-------- SECCIÓN DEL DOCUMENTO
Ni siquiera en las comedias clásicas se ha valorado del todo las
posibilidades que ofrece el género. Se ha hecho costumbre hacer la vista
gorda ante muchos pecados en la obra de Sturges o Cukor, mientras que se
niega toda posibilidad de brillantez dentro del panorama cómico actual,
empalagosamente hegemonizado por el cine estadounidense. Y cuando del riñón
de la industria del Gran Hemano surge una comedia digna se la despacha sin
remordimientos al saco de la mediocridad, sistemáticamente. Esto comporta
poco riesgo: criticar películas firmadas por directores sin trayectoria en
un género clásico, en el que siempre se pueden encontrar referentes con los
que trazar comparaciones (odiosas). Más triste aun es constatar cómo
comparten una misma bolsa –la de la basura– comedias de situación con
comedias de gestos, muecas, gimnasia facial y groserías llanas.Hay, pese
a todo, una comedia que mira hacia su tradición con la intención de
entretener al espectador en dos niveles: disfrute instantáneo y reflexión
posterior. Es el caso de casi todo el cine de Woody Allen desde hace quince
o veinte años, algunas de las películas dirigidas por Joel Coen o las
escasas comedias francesas que esquivan las tentaciones populistas (es el
caso de El gusto de los otros, candidata al Oscar). No era el caso,
en cambio, de las películas de Neil LaBute, responsable de En compañía de
los hombres y Tus amigos y vecinos, títulos que fueron definidos
como ejemplos del cineasta americano con voluntad de declararse "autor" a la
europea.
La tercera película de LaBute sirve de crítica a la alienación provocada
por la televisión en la sociedad occidental. Hasta aquí, nada nuevo. El
acierto tiene que ver con la confrontación de dos clases de locura: por un
lado está la de la protagonista, una camarera llamada Betty (impresionante
Renée Zellweger) que esconde sus frustraciones en su veneración de una
telenovela, y que tras la traumatizante muerte de su marido parte en busca
de su héroe catódico; por el otro está la locura de su perseguidor, un
veterano liquidador encarnado por Morgan Freeman que, próximo a jubilarse,
se lamenta por los cambios de valores entre su generación y la siguiente, lo
que lo conduce a proyectar todas sus ilusiones en Betty.
----------------
-------- INFORMACIÓN REGISTRADA
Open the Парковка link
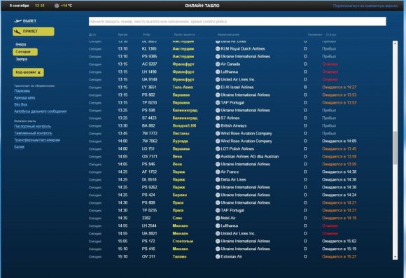The width and height of the screenshot is (406, 278). pyautogui.click(x=22, y=91)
----------------
* **TAREAS**
1. En la reseña de cine, ¿qué actor interpreta al veterano liquidador que persigue a Betty?
2. Resume la reseña de cine en dos oraciones.
3. Retoma la reseña de cine a partir de su última oración.

* **RESULTADOS ESPERADOS**
1. Morgan Freeman.

2. La reseña sostiene que ni siquiera en las comedias clásicas se han valorado del todo las posibilidades del género, y que las comedias dignas del cine estadounidense se despachan sistemáticamente como mediocres, aunque hay una comedia que busca entretener con disfrute instantáneo y reflexión posterior, como casi todo el cine de Woody Allen. La tercera película de Neil LaBute critica la alienación provocada por la televisión y acierta al confrontar la locura de Betty, una camarera que parte en busca de su héroe de telenovela, con la de su perseguidor, un veterano liquidador encarnado por Morgan Freeman.

3.
Nurse Betty parte de un guión que, por primera vez, no fue escrito
por LaBute. La historia, gracias a ello, tiende a huir de la verosimilitud.
Y el argumento, en cierto punto, se emancipa claramente de aquello que
tenemos por realidad. Pero se trata de una comedia, de una buena
comedia norteamericana que no escatima homenajes a un subgénero banalizado
por las comedias "románticas" contemporáneas: la screwball comedy, la
comedia loca de los años treinta y cuarenta. Esa despreocupación por la
realidad, que tan bien encaja con las intenciones de la trama, la convierte
en heredera de esos maravillosos ejercicios de inverosimilitud premeditada
que fueron las comedias de Cary Grant o Carole Lombard hace tanto tiempo. No
es este el único dato que apunta a épocas pretéritas: la propia Betty, un
ser candoroso, encantador y patético a la vez, retoma a los "bobos
simpáticos" que protagonizaban las películas de Capra o Hawks. Y suma a esta
influencia la de su obsesión por un actor famoso como evidencia de su
incapacidad para discernir realidad y ficción, una constante que encontramos
en títulos recientes como Todo por un sueño (Gus Van Sant, 1995), en
clásicos como El jeque blanco (Federico Fellini, 1952) e incluso más
allá, desde todo punto de vista, en el Quijote.
Para el joven visitante de salas de cine las referencias serán mucho más
recientes pero no por ello menos eficaces, como algunas películas de los hermanos Coen, sobre todo en los (dos) violentos
puntos de giro de la historia.
Mientras corre el peligro de engendrar una visión superficial de su
película (creer que los trillados mecanismos de la comedia se comen las
ideas de LaBute), el director desarrolla las esquizofrenias de sus
personajes principales hasta provocar su encuentro, su enfrentamiento, del
que surge el desenlace. Simultáneamente, en la estancia de al lado, la
película ubica a sus criaturas en una situación netamente cómica que deja
traslucir la verdadera alienación –más allá de la que aqueja a Betty– de la
mayor parte de nuestros conciudadanos. Es la "locura" de Wesley (Chris
Rock), que resulta extensible al resto de su generación y a algunas otras:
la de una sociedad norteamericana que dicta el comportamiento del resto de
los pueblos "desarrollados". Una suerte de negación de lo que es y,
finalmente, sale a luz.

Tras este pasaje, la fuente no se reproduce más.